# 🧑‍🏫 Task 1 Part 1: Building a Spam Classifier with Naive Bayes
In this exercise, you'll implement a spam classifier using the **Naive Bayes algorithm** . You'll work with email data to classify messages as spam or non-spam (ham). Follow the steps below and fill in the code where indicated.

**Objective:** Implement all key components of an ML pipeline (except for data handling).

**Allowed Libraries:** `pandas`, `numpy`

**Not Allowed:** Any pre-built ML algorithms or functions like those from `sklearn`.

Follow the instructions step-by-step and answer the questions!
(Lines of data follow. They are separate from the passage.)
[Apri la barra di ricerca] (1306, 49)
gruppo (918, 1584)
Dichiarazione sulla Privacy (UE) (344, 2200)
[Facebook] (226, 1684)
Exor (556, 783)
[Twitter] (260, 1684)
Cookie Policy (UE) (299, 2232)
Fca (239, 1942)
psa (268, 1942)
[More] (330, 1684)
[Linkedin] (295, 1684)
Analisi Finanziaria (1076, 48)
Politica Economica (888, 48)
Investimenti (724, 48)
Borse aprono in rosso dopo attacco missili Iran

## Step 1: Data Loading and Preprocessing
First, let's load and examine our data.

In [5]:
import pandas as pd
emails = pd.read_csv('emails.csv')# Your code here

In [6]:
# Display the first few rows
print(emails.head())

# HINT: Use pd.read_csv() to load the data
# HINT: The DataFrame should have 'text' and 'spam' columns

                                                text  spam
0  Subject: naturally irresistible your corporate...     1
1  Subject: the stock trading gunslinger  fanny i...     1
2  Subject: unbelievable new homes made easy  im ...     1
3  Subject: 4 color printing special  request add...     1
4  Subject: do not have money , get software cds ...     1


In [7]:
#Analyse the data and remove or modify rows with missing or invalid values
# Check for missing values in the entire DataFrame
missing_values = emails.isnull().sum()
print(missing_values)

# Check for missing values in specific columns (e.g., 'text', 'spam')
missing_text = emails['text'].isnull().sum()
missing_spam = emails['spam'].isnull().sum()
print(f"Missing values in 'text': {missing_text}")
print(f"Missing values in 'spam': {missing_spam}")

text    0
spam    0
dtype: int64
Missing values in 'text': 0
Missing values in 'spam': 0


## Step 2: Text Preprocessing
We need to process each email to extract unique words.

In [8]:
def process_email(text):
    """
    Convert email text to a list of unique, lowercase words

    Parameters:
        text (str): The email text

    Returns:
        list: List of unique words in the email
    """
    # TODO: Implement the preprocessing function
    # 1. Convert text to lowercase
    text = text.lower()
    # 2. Split into words
    words = text.split()
    # 3. Remove duplicates
    unique_words = list(set(words))
    return unique_words

    # Your code here

    # HINT: Use text.lower() for lowercase conversion
    # HINT: Use split() to convert text to words
    # HINT: Use set() to remove duplicates
    pass

In [9]:
# Apply preprocessing to all emails
emails['words'] = emails['text'].apply(process_email)


In [11]:
# Test your preprocessing by testing on the first email
# Get the text of the first email
first_email_text = emails['text'][0]

# Apply the preprocessing function
processed_words = process_email(first_email_text)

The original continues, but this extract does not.